Quelldokument:
# Potenzialfrei vs. Fremdspannung



## b0zzen (12 April 2014)

Grüßt euch.

Mal ne ganz dumme Frage: Kann mir bitte mal jemand näher erklären, warum manche Anlagenbauer die Verdrahtung für "Potenzialfreie Kontakte" und Fremdspannungen getrennt definieren und entsprechend verschiedenfarbig ausführen? Im Endeffekt wird doch auch ein potentialfreier Kontakt mit irgendeinem Potenzial von extern belegt und ist trotzdem - warum auch immer - anders definiert ...


----------



## Onkel Dagobert (12 April 2014)

Gute Frage. Potenzialfrei bedeutet, wie es der Name schon sagt, potentialfrei (Kontakte). Wenn nicht anders angegeben, können verschiedene Steuerspannungen von extern angelegt werden. Den Begriff "Fremdspannung" würde ich verwenden, wenn von einer externen Spannung z.Bsp. 230V-Relais im Schrank geschaltet werden.

Erfasste Informationen:

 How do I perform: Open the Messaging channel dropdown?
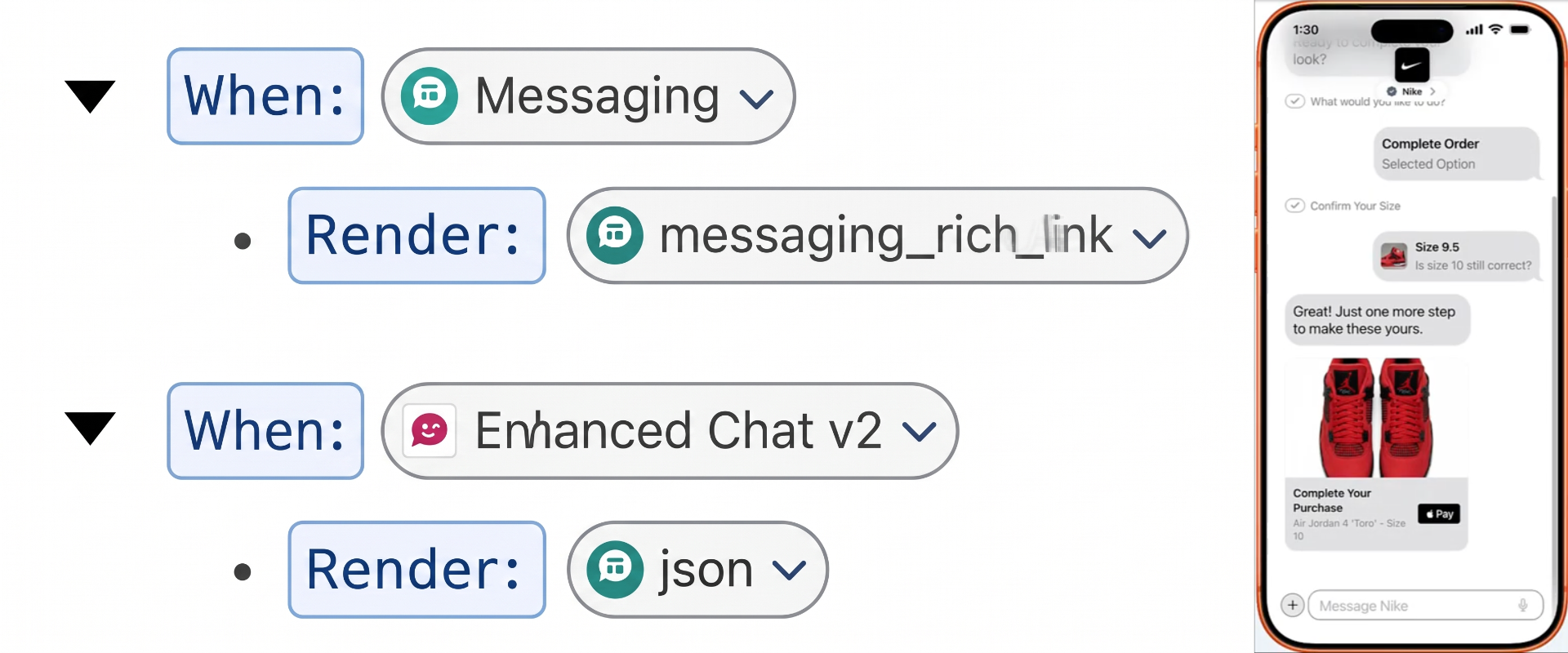coord(588,96)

Kurze Aufgabe 1:
Kopiere aus der Forendiskussion den Abschnitt wortgetreu, beginnend bei "Mal ne ganz" und weiter bis einschließlich "anders definiert ...".
Kurze Aufgabe 2:
Beantworte die folgenden Fragen zur Forendiskussion.
(a) Für welche beiden Fälle definieren manche Anlagenbauer laut dem ersten Beitrag die Verdrahtung getrennt?
(b) Wie wird diese Verdrahtung laut dem ersten Beitrag ausgeführt?
(c) In welchem Fall würde der Verfasser des zweiten Beitrags den Begriff "Fremdspannung" verwenden?
Die Auflistung steht in keinem Zusammenhang mit der Forendiskussion.

Schriftliche Antwort 1:
Mal ne ganz dumme Frage: Kann mir bitte mal jemand näher erklären, warum manche Anlagenbauer die Verdrahtung für "Potenzialfreie Kontakte" und Fremdspannungen getrennt definieren und entsprechend verschiedenfarbig ausführen? Im Endeffekt wird doch auch ein potentialfreier Kontakt mit irgendeinem Potenzial von extern belegt und ist trotzdem - warum auch immer - anders definiert ...

Schriftliche Antwort 2:
(a) Für potenzialfreie Kontakte und für Fremdspannungen.
(b) Verschiedenfarbig.
(c) Wenn von einer externen Spannung zum Beispiel 230-V-Relais im Schrank geschaltet werden.